Passage provided:
####

Reduce boredom and increase engagement
Let’s face it, no matter how interesting it might be initially, performing the same duties day in and day out gets tiresome. Job enrichment allows a single role to take on extra dimensions and become less rote and mind numbing. Engaging work has a tendency to keep people interested, and a more focused workplace is always a plus.

Personal growth
Having a wider variety of responsibilities naturally requires the employee to expand their skill set. This is not only beneficial for the company, but for the individual as well, since it will give them real-world experience performing all sorts of tasks that they might not otherwise have been exposed to. These skills can be key to helping them advance their careers in the future. They will also feel more valued by a company that invests effort into developing in this way. This is especially true when they are offered constant feedback, so that they are constantly aware of what their strengths and weaknesses are. By allowing them to monitor their own progress, they will naturally take a greater interest in where their development is headed.

Increased autonomy
Micro management is bad for business, and job enrichment is a great way to allow workers to slowly develop their role into a more autonomous one. Employees function better when they’re given real responsibility and the freedom to overcome challenges in their own way. Likewise, companies can breathe easier knowing that their employees can handle multiple facets of the business without constant supervision. This enables them to focus their attention on the bigger picture rather than having to supervise every little action.

####

Rows from a dataset
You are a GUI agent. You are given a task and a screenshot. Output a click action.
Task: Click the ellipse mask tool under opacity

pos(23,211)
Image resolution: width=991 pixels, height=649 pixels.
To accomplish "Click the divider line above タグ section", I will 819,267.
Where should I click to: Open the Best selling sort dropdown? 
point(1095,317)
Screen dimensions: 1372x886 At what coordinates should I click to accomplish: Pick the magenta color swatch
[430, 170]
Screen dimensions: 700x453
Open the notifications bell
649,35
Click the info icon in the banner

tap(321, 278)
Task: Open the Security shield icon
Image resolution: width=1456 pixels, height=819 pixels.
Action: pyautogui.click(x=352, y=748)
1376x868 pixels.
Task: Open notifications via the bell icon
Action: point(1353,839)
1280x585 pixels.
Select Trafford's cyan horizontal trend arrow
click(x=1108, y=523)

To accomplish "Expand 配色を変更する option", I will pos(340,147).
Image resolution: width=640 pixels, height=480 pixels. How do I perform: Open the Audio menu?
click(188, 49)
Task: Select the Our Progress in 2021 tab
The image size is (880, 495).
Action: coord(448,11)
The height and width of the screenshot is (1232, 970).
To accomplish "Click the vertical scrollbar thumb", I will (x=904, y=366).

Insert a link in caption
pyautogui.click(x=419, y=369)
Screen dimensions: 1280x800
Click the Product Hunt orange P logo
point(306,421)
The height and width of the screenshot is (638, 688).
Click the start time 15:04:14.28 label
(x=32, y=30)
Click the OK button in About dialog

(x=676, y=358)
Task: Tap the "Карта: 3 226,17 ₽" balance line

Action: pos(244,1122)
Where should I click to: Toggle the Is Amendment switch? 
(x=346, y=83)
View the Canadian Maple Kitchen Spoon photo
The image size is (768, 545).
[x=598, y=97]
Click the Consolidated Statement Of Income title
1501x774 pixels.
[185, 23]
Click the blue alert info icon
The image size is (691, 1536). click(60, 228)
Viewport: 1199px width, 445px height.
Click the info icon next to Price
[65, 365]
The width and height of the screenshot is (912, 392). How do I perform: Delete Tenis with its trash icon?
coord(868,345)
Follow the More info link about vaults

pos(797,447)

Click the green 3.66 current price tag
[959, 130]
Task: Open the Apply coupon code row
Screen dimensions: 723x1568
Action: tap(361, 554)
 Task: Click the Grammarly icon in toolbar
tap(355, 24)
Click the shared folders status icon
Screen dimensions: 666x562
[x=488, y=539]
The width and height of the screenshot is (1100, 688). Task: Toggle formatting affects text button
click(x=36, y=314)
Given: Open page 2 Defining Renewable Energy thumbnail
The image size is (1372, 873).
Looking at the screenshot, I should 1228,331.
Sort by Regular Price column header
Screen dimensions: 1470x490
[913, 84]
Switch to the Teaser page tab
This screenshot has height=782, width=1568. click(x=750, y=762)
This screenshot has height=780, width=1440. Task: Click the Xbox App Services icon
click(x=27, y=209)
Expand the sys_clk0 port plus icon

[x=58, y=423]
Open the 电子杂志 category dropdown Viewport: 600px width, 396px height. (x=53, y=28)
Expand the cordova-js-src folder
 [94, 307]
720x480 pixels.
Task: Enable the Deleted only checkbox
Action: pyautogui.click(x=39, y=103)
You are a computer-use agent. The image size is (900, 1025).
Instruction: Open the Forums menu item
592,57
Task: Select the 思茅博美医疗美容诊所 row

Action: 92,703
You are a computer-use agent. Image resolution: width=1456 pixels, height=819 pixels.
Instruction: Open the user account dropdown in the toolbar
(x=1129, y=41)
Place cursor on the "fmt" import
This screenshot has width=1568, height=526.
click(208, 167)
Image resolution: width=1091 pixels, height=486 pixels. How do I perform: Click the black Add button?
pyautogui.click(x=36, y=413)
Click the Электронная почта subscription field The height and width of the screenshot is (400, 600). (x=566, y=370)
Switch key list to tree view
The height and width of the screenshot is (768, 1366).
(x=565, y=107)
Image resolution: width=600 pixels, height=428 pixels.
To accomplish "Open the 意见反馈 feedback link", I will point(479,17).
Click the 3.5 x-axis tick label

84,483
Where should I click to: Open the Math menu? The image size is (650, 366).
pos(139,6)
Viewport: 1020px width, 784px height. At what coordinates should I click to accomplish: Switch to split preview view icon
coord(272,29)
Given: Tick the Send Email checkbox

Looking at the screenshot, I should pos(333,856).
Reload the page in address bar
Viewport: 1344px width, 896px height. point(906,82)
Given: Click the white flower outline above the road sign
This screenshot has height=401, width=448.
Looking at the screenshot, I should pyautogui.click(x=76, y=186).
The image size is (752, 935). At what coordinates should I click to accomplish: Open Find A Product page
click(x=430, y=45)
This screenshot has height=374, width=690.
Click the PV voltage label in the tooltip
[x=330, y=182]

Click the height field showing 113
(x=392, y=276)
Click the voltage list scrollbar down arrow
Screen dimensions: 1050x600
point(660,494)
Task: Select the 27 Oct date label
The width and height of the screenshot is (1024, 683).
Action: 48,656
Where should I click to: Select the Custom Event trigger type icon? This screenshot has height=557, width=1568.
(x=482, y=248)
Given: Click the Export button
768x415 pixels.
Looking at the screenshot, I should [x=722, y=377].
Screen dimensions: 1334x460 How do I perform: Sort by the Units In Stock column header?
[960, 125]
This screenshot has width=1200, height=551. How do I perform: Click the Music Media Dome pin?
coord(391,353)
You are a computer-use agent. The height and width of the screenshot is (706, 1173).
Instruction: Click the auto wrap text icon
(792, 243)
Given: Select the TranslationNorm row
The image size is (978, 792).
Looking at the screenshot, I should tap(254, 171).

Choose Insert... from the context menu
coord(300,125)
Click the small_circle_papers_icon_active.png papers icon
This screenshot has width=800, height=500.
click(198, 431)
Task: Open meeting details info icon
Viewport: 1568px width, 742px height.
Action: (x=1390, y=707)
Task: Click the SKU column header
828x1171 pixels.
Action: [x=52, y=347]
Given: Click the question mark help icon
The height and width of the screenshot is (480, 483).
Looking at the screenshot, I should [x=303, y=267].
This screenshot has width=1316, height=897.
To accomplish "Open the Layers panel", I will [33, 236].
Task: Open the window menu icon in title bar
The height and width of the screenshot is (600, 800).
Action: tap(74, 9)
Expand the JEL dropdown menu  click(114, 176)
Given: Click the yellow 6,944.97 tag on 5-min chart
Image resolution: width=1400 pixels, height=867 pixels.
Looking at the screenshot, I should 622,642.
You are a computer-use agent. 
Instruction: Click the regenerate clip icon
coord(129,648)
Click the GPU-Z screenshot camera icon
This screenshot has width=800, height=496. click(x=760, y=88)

####

What to work on:
A) Write out the part of the job enrichment passage that opens with the words containing "Reduce boredom and" and closes with "always a plus.", swapping "tiresome" for "tedious".
B) Carry on the job enrichment passage, picking up after its final sentence.

Exercise answers:
A)
Reduce boredom and increase engagement
Let’s face it, no matter how interesting it might be initially, performing the same duties day in and day out gets tedious. Job enrichment allows a single role to take on extra dimensions and become less rote and mind numbing. Engaging work has a tendency to keep people interested, and a more focused workplace is always a plus.

B)
Be careful not to confuse job enrichment with increased workload. The idea is to attach more depth to a role by allowing the individual to develop on their own. That doesn’t necessarily mean just piling on extra things for someone to do. Also, keep in mind, there is no “one size fits all” with job enrichment. Some jobs and employees just aren’t built for it. There has to be a real desire to stretch the boundaries of a role on the part of both employer and employee for it work. It should never been forced on anyone – especially if the role is already particularly demanding. As long as you keep this in mind, job enrichment can do wonders for both the company and your next hire.

 

L. Wang | DBPC Blog

Payment Systems

Over the years, the Canadian payment structure has taken big leaps that prompted banks, e-commerce companies and global payment providers to offer more options to the public. Each decade is characterized by a specific “evolution” – paper instruments (cash and cheques) dominated the 60’s; the 70’s birthed credit cards; ABM usage increased during the 80’s and 90’s, paving the way for a period of convenience and security; and huge technological advancements led to innovations such as chip and PIN technology, electronic, online and mobile transfer from the 2000’s to the present.

Transactions can flow between individuals, businesses and governments; each party may use different systems when transferring funds. The following are the most commonly utilized:

Cash
Cash consists of paper notes and coins issued by the Bank of Canada. In spite of a remarkable decline in usage, it is still widely used especially when making retail purchases particularly low-value acquisitions. Zero transaction costs, instant processing time and “privacy” help cash relevant as an integral part of the payment landscape.

Cheques
Cheques are traditionally employed in business-to-business and certain person-to-person transactions. These are paper notes “directing” a bank to reimburse x-value of money to a stated individual(s). Cheques still exist in material form but processing has gone digital thanks to imaging options and computerized recognition systems.

Debit Cards
Debit card (Interac, Cirrus, Plus and Maestro) has become the more preferred way of paying for goods and services, bill payments and withdrawals. It eliminates the need to carry cash all the time and it ensures that funds are readily available at the point-of-sale, as well as allowing easy access to ABM networks.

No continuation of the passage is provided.